Work item: Could you write out every record below exactly, leaving the pictures out?

[Data for this exercise Boundary: Start]

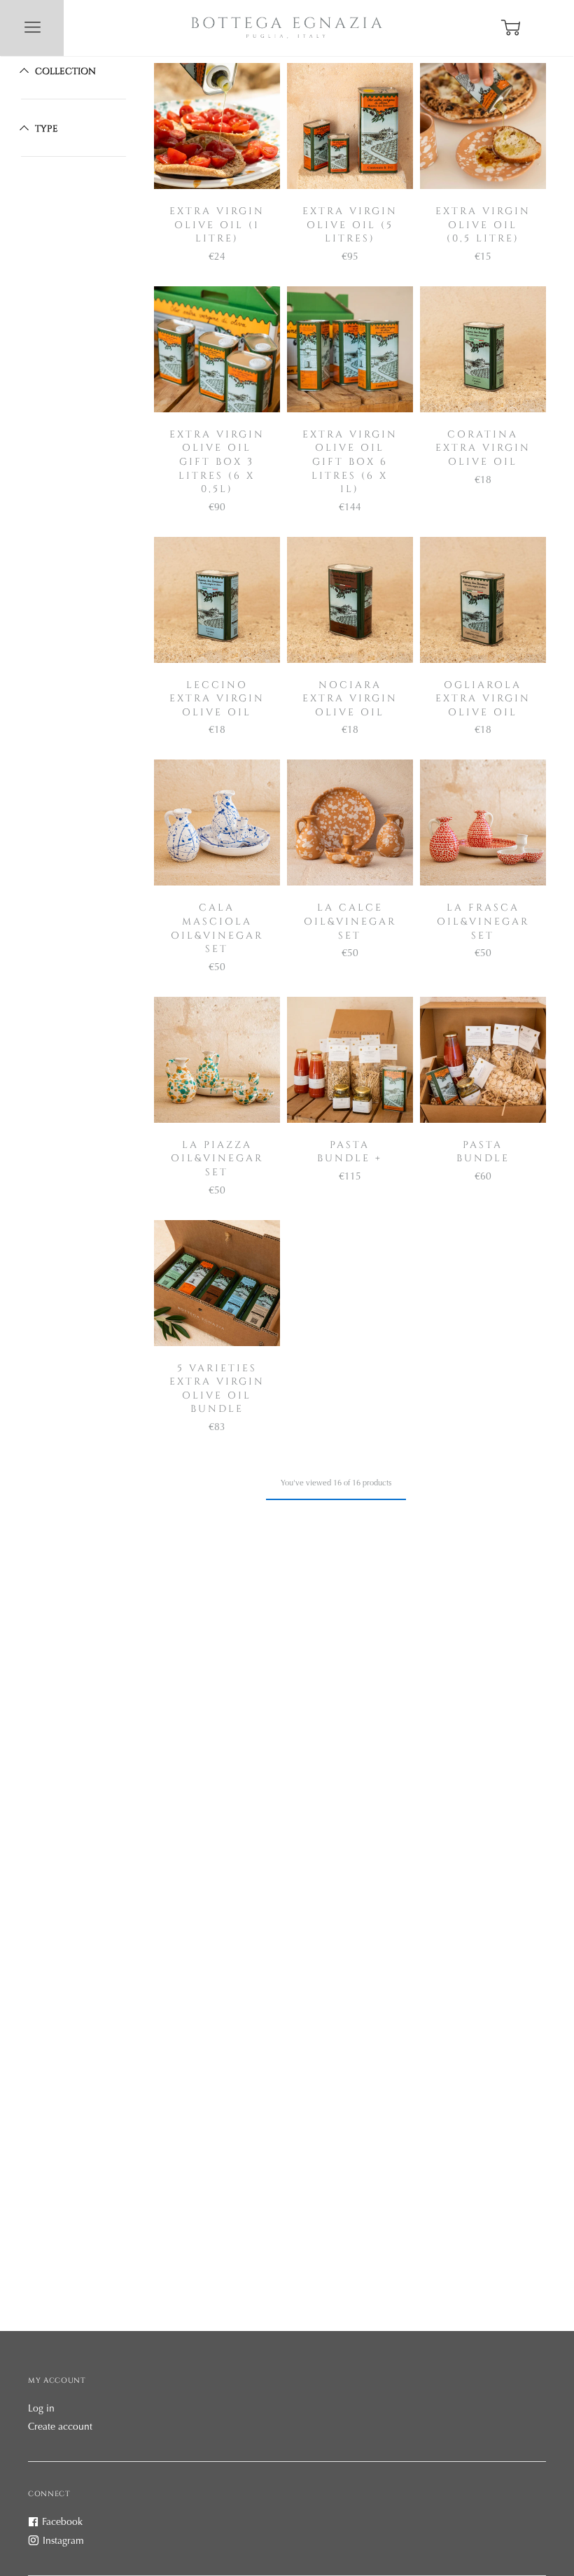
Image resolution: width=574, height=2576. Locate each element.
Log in (41, 2409)
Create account (60, 2427)
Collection (65, 71)
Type (46, 128)
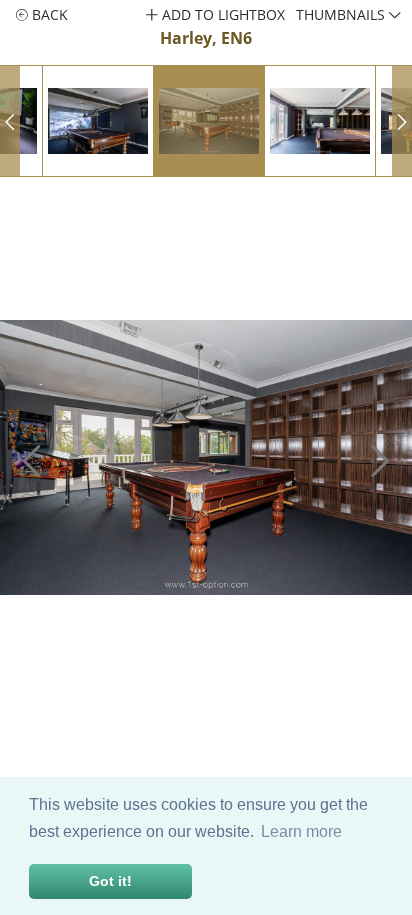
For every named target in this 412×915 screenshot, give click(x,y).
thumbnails (342, 14)
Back (48, 14)
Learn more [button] (301, 831)
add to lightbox (221, 14)
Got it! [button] (110, 881)
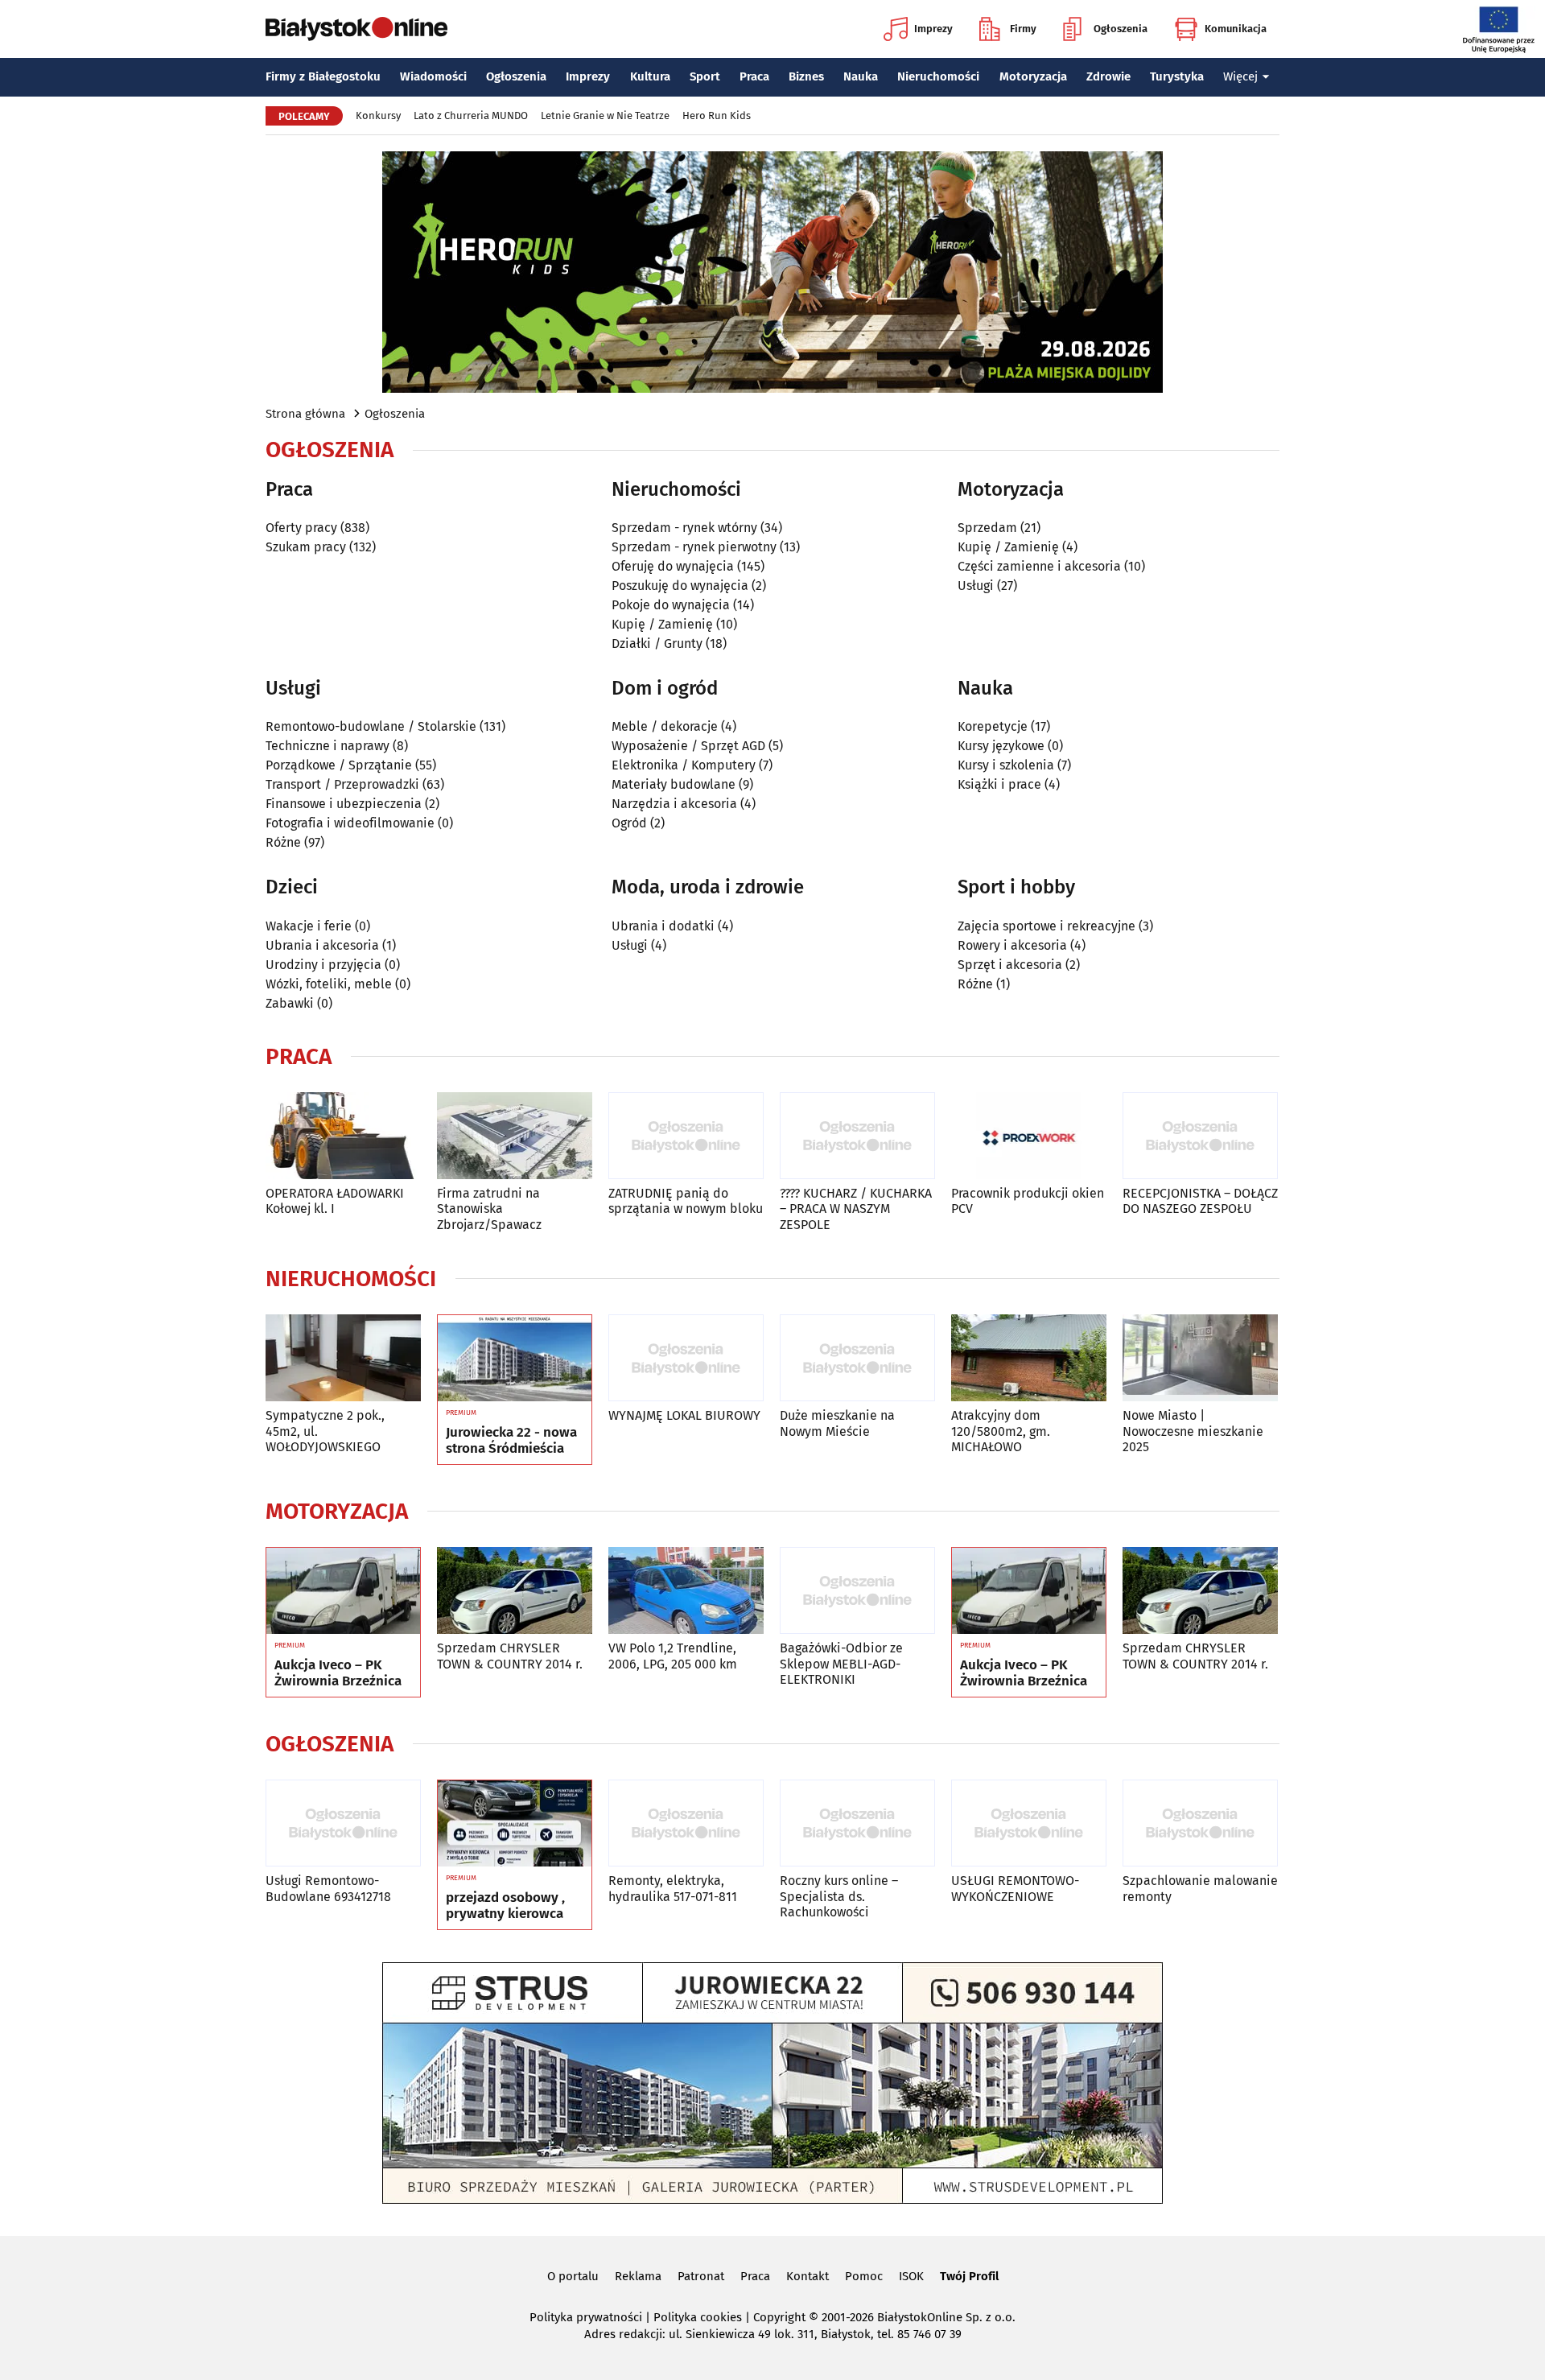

[Data for this exercise Boundary: End]

Your solution:
Image resolution: width=574, height=2576. Locate each element.
Log in (41, 2409)
Create account (60, 2427)
Collection (65, 71)
Type (46, 128)
For every named target in this 412×915 screenshot, give click(x,y).
thumbnails (342, 14)
Back (48, 14)
Learn more [button] (301, 831)
add to lightbox (221, 14)
Got it! [button] (110, 881)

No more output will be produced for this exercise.